The Deepwater Horizon oil spill is considered the largest accidental marine oil spill in the history of the petroleum industry. But the rig explosion on April 20, 2010 can’t be blamed on a single decision, but rather a series of safety “fails,” or “risk creep.”

We know today that BP made decisions that favored speed over safety. The Transocean crew was also involved in rash decision-making. Even federal regulators who supervised drilling in the Gulf of Mexico signed off on proposals at each stage too, perhaps because they were overly impressed by the team’s strong safety record. Unfortunately, the entire industry had succumbed to what can be called “risk creep.” Over the decades, drillers gradually moved into deeper waters and sunk wells that involved greater internal pressures and hazards. The technologies and regulations originally developed for shallow waters were updated in response, but not to a degree proportionate with the growing risks. So, even as drillers were getting more proficient, disaster was becoming more likely.

At a point in the film, the project is said to be nearly a month and a half behind schedule, and to make up time, engineers were sent off the rig without performing a Cement Bond Log. The highest-ranking onsite employee of Transocean, the company that owned the Deepwater Horizon, demands what’s called a “negative test”, whereby the well is essentially allowed to flow against the cement. A no pressure reading at the surface means that the cement is holding.

Here is where the scene becomes a valuable educational aid. The test should read 0 psi, indicating control of the cement over the well. Instead, it jumps to over 1,000 psi. That should have been the end of the discussion, and everyone should have stopped operations until they could figure out why this test was not indicating 0. Instead, BP personnel insist that because no fluid appears at the rig level, there can’t be any pressure pushing anything up from below. Rather, there’s a “bladder effect” of trapped pressure around the drill-pipe, which is causing a false positive. 

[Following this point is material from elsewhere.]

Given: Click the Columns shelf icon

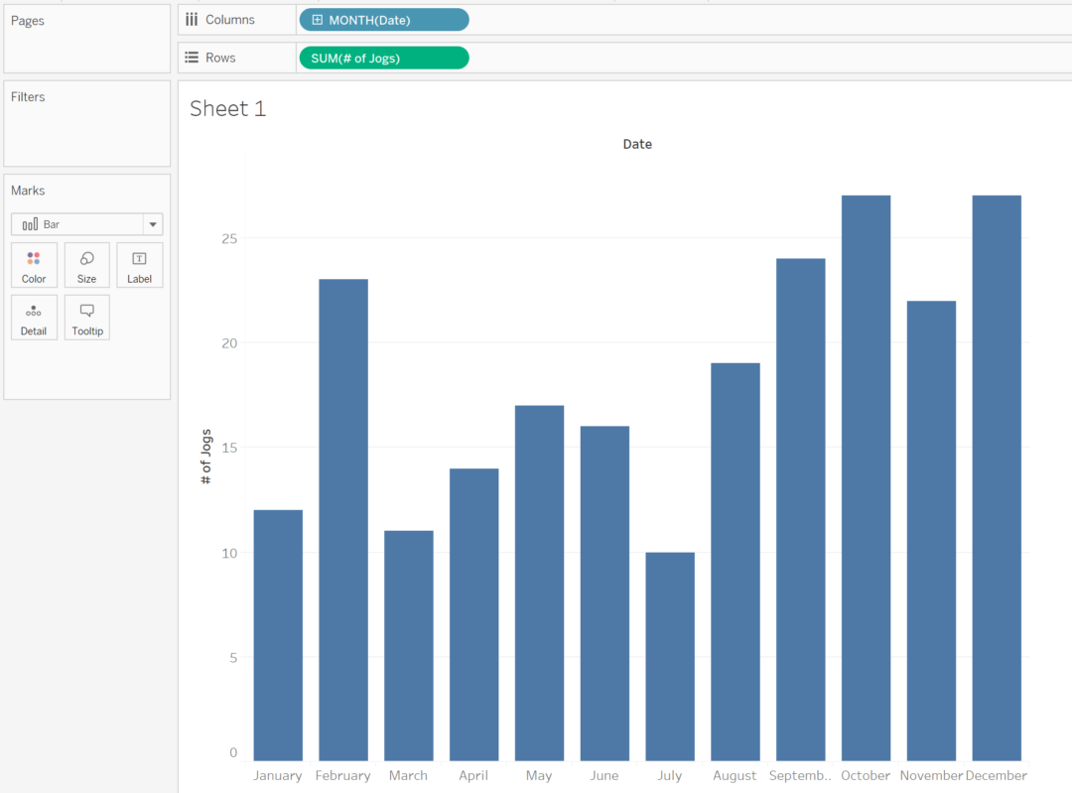Looking at the screenshot, I should (191, 19).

In no way was this the only factor leading to the blowout. However, it does distill so many of the behaviors that contributed:

– Failure to follow a fundamental tenet of the oil & gas industry – “Stop the Job” – was silenced in the name of making up time

– At best, BP’s input was a hypothesis to be tested, not a conclusion on which to act. There was no rigorous follow-up to determine what would have to be true (or false) for this hypothesis to hold.

– Most significantly, ignoring the potential downsides explaining away the data because nothing terrible had happened with previous wells (see risk creep above).

For more information about critical safety scenarios, including preventing blowouts, preview RedVector’s Fundamentals of Petroleum Engineering  course.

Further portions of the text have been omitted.